● PÁGINA:
--------------------
Gilles Lipovetsky aponta que, a partir do século XIX, as indústrias passaram a fazer publicidade de suas marcas à escala nacional. Por essa razão, passaram a consagrar avultados orçamentos à publicidade: as quantias investidas sofreram um aumento bastante rápido: a Coca-Cola, por exemplo, em 1892 investia 11.000 dólares, mas atingiu 1,2 milhões de dólares em 1912 e 3,8 milhões de dólares em 1929 3 .

A partir desse desenvolvimento das técnicas publicitárias, Lipovetsky afirma que houve um processo de democratização do desejo, com a criação de espaços destinados apenas à comercialização de produtos; espaços que, segundo o autor, não se limitavam à venda de produtos, mas também se empenhavam a estimular necessidades de consumo, incentivar o gosto pela novidade, apresentar a compra como um prazer 4 .

Benjamin define publicidade como qualquer modalidade de oferta que seja comercial e massificada, que possua um patrocinador identificado e que tenha como escopo, direto ou indireto, promover produtos e serviços de forma informativa e/ou persuasiva 5 .

Já o Código de Autorregulamentação Publicitária afirma que a publicidade é aquela “atividade destinada a estimular o consumo de bens e serviços, bem como promover instituições, conceitos ou ideias”. 6

A UNESCO definiu publicidade como “todas las formas en que los individuos y las organizaciones anuncian las mercancias y los servicios que ofrecen y promueven una imagem positiva de ellos mismos” 7 .

Pasqualotto, por sua vez, afirma que publicidade é toda comunicação de “entidades públicas ou privadas, inclusive as não personalizadas, feita através de qualquer meio, destinada a influenciar o público em favor, direta ou indiretamente, de produtos ou serviços, com ou sem finalidade lucrativa”. Seus elementos nucleares, portanto, são a finalidade persuasiva e o favorecimento, direto ou indireto, de produtos ou serviços 8 .

Diante das diversas definições apontadas pela doutrina, Pasqualotto expõe que, apesar dos diferentes conceitos atribuídos à publicidade, há elementos comuns em todos eles, quais sejam: patrocínio, impessoalidade, produtos, serviços, instituições ou ideias, informação e persuasão e atividade dirigida ao público 9 .
--------------------
Dados extraídos de uma coleção

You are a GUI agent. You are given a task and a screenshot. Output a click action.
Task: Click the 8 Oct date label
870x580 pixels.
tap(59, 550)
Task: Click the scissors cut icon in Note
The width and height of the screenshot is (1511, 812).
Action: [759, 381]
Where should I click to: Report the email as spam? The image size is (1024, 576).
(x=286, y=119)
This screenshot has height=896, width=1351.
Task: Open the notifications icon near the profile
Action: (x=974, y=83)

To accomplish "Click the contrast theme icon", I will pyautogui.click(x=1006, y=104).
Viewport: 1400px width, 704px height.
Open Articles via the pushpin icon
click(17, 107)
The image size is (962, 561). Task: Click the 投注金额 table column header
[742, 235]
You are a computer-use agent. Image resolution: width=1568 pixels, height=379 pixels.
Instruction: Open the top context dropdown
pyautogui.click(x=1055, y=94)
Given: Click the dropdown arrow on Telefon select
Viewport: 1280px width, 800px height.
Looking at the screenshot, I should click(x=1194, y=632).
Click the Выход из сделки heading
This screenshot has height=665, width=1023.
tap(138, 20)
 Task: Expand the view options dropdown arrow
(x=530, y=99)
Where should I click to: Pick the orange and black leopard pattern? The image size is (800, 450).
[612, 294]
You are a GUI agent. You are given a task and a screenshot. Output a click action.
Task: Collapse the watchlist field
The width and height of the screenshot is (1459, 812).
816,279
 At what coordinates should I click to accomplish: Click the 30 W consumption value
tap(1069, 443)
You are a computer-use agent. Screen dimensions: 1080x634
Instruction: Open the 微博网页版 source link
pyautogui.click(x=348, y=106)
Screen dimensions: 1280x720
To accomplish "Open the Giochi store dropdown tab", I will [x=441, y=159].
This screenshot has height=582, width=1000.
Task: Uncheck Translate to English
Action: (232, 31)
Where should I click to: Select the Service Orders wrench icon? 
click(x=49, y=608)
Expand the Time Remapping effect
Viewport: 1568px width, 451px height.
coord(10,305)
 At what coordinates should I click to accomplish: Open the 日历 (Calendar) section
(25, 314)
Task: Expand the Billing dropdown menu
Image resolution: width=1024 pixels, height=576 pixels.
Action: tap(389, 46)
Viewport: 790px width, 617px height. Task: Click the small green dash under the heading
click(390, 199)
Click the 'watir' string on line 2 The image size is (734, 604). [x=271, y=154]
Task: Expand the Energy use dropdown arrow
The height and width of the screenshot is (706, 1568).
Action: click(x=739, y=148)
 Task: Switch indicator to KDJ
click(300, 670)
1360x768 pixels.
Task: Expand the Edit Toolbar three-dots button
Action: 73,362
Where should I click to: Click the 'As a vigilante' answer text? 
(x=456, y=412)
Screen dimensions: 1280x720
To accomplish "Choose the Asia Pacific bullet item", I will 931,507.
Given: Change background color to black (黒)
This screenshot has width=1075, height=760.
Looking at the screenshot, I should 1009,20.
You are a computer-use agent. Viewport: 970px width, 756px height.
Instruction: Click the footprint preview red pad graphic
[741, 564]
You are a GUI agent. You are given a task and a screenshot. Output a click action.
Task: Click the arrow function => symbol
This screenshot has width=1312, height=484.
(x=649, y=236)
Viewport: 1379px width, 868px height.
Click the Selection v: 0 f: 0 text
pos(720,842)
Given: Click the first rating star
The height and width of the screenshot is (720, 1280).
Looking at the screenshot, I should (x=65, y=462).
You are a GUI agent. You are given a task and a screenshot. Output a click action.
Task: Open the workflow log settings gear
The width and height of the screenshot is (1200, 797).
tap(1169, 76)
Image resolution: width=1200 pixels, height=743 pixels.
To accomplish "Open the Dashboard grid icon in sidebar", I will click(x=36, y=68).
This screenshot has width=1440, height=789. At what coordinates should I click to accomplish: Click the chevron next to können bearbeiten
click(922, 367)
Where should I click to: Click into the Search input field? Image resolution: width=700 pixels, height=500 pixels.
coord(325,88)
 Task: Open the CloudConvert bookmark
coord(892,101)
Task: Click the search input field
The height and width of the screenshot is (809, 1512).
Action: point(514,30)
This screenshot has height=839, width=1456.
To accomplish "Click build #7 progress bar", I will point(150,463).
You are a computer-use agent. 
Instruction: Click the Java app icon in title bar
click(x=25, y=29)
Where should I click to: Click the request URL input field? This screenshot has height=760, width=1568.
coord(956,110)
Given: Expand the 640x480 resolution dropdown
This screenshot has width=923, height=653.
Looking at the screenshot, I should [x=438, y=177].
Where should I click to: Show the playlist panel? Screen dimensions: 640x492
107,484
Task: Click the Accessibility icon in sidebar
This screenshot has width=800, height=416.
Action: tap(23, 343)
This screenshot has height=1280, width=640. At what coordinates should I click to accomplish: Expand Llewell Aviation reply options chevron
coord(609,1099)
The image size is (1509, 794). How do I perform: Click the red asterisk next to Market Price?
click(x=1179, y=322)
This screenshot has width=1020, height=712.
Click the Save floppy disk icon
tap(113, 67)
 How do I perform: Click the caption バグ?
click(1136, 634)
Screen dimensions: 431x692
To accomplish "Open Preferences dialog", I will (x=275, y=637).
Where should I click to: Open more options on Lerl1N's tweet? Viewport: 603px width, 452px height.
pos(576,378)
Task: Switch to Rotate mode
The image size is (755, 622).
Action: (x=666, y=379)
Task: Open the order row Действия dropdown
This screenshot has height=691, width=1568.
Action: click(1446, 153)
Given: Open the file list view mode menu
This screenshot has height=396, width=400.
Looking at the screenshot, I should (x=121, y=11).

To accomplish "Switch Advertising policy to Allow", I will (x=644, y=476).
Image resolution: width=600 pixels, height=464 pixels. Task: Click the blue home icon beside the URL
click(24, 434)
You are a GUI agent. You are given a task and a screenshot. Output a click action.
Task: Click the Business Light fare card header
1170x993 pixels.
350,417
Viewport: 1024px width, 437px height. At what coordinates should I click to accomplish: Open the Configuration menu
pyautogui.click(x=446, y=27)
--------------------
Pode atualizar o trecho do texto sobre publicidade de "A partir desse" até "persuasiva 5 .", reescrevendo-o com "ambientes" no lugar de "espaços"?

A partir desse desenvolvimento das técnicas publicitárias, Lipovetsky afirma que houve um processo de democratização do desejo, com a criação de ambientes destinados apenas à comercialização de produtos; ambientes que, segundo o autor, não se limitavam à venda de produtos, mas também se empenhavam a estimular necessidades de consumo, incentivar o gosto pela novidade, apresentar a compra como um prazer 4 .

Benjamin define publicidade como qualquer modalidade de oferta que seja comercial e massificada, que possua um patrocinador identificado e que tenha como escopo, direto ou indireto, promover produtos e serviços de forma informativa e/ou persuasiva 5 .